Previous | Next --- Slide 9 of 56
Back to Lecture Thumbnails
vrkrishn

So here we discussed interesting tradeoffs between keeping the final addition of sums as a linear operation rather than implementing a reduce or something similar to parallelize the final addition. What we found that if P >= N, the + P addition term starts to play a significant role in the total computation time of the problem.

Overall, if we are working on a high pixel density image with a standard multi-core computer, the extra synchronization management needed to distribute the reduce might start to outweigh the benefits of changing the +P term into a +log(P) term.

However, if we are working on a supercomputer with a bajillion processors to process a small image, we find that there will be processor idle time or large waste of time trying to optimize the final addition

sss

Here wouldn't it be possible now, with the phase 2 change, to merge phase 1 with phase 2? As now we can just combine the step of increasing the brightness with the computation of the partial sum on each pixel.

kayvonf

@sss: I like your thinking. Could you elaborate more on your proposal to "merge"? Why do you think would that idea might improve the performance of the program as compared to the two-step strategy discussed above?

sss

Here I feel that having a phase distinction means that: Only when all processing in phase 1 completes then the computation of partial sums begins. Which I think would be fine the case of small images where every pixel can be computed in parallel, and all pixels are done in 1 computation step; however in the case of large images, once the computation on that pixel group is done, the threads might as well perform some phase 2 computation, as it's already loaded, for the group and write a final value into memory. This is so that that group of pixels doesn't have to be touched or cared about again. I think this'll save some IO memory loading as well as context switching.

kayvonf

good! But let me try and explain in the terminology of the course.

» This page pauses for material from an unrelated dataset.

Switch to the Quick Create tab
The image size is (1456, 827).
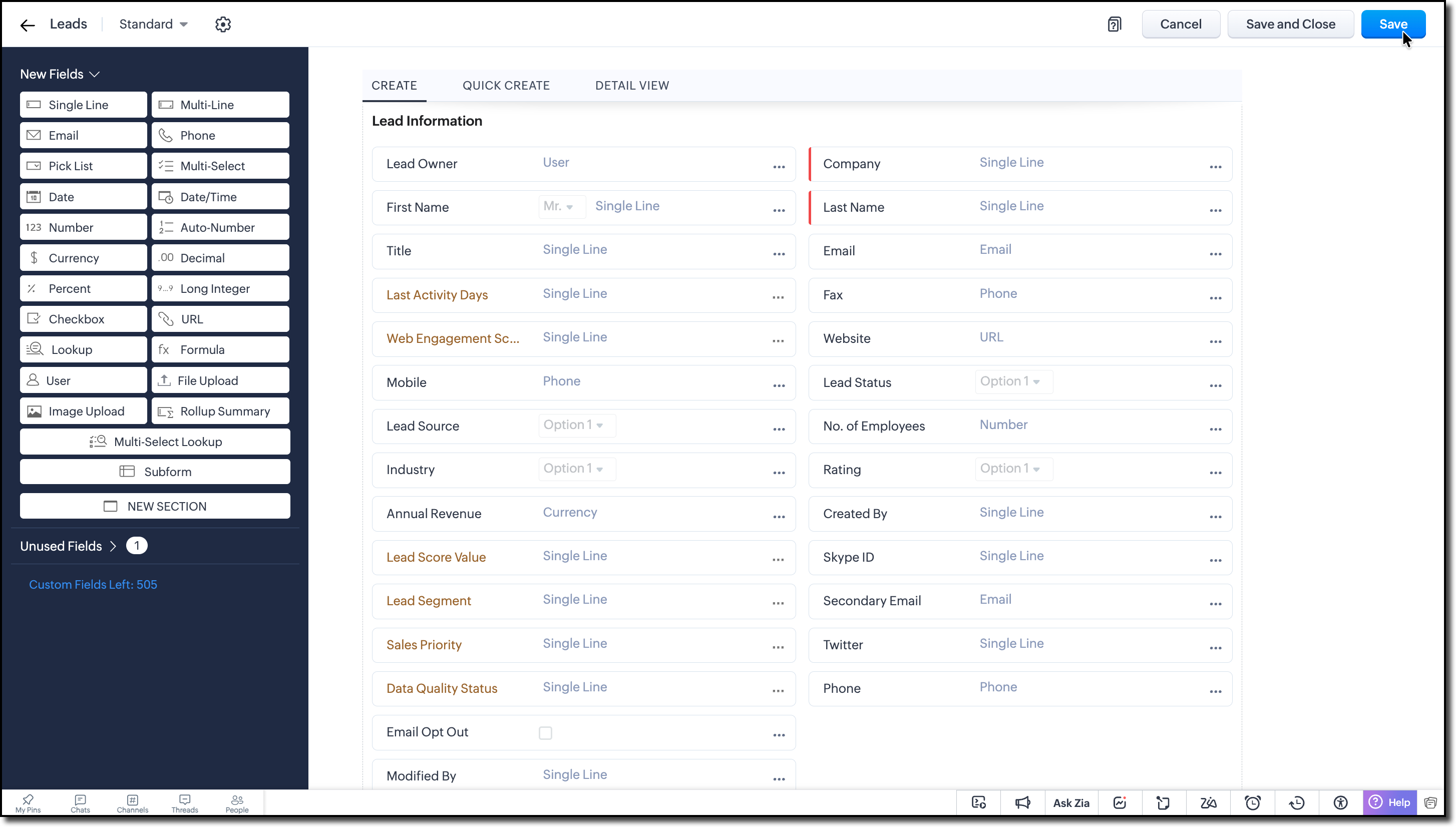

By reordering the computation, you are able to reduce its bandwidth requirements by performing two operations each each time you load a pixel rather than just one. Note that you have not changed the amount of computation done. So your transformation has increased the arithmetic intensity of the program (or, in other words, reduced the communication-to-computation ratio).

The program was changed from:

// step 1
for (int i=0; i<N; i++)
   pixel[i] = increase_brightness(pixel[i]);

// step 2
float sum = 0.f; 
for (int i=0; i<N; i++)
   sum += pixel[i];
float average = sum / N;

To:

float sum = 0.f;
for (int i=0; i<N; i++) {
   pixel[i] = increase_brightness(pixel[i]);
   sum += pixel[i];
}
float average = sum / N;

Notice that if N is sufficiently large that the entire image cannot fit in cache, then due to capacity misses the image will need to be loaded again from memory in the second for loop. The restructured code avoids this miss by performing both the brightness increase and the summation back-to-back, thus requiring only one load.

My code example is not parallel for simplicity, but this transformation works equally well in the parallel case as well.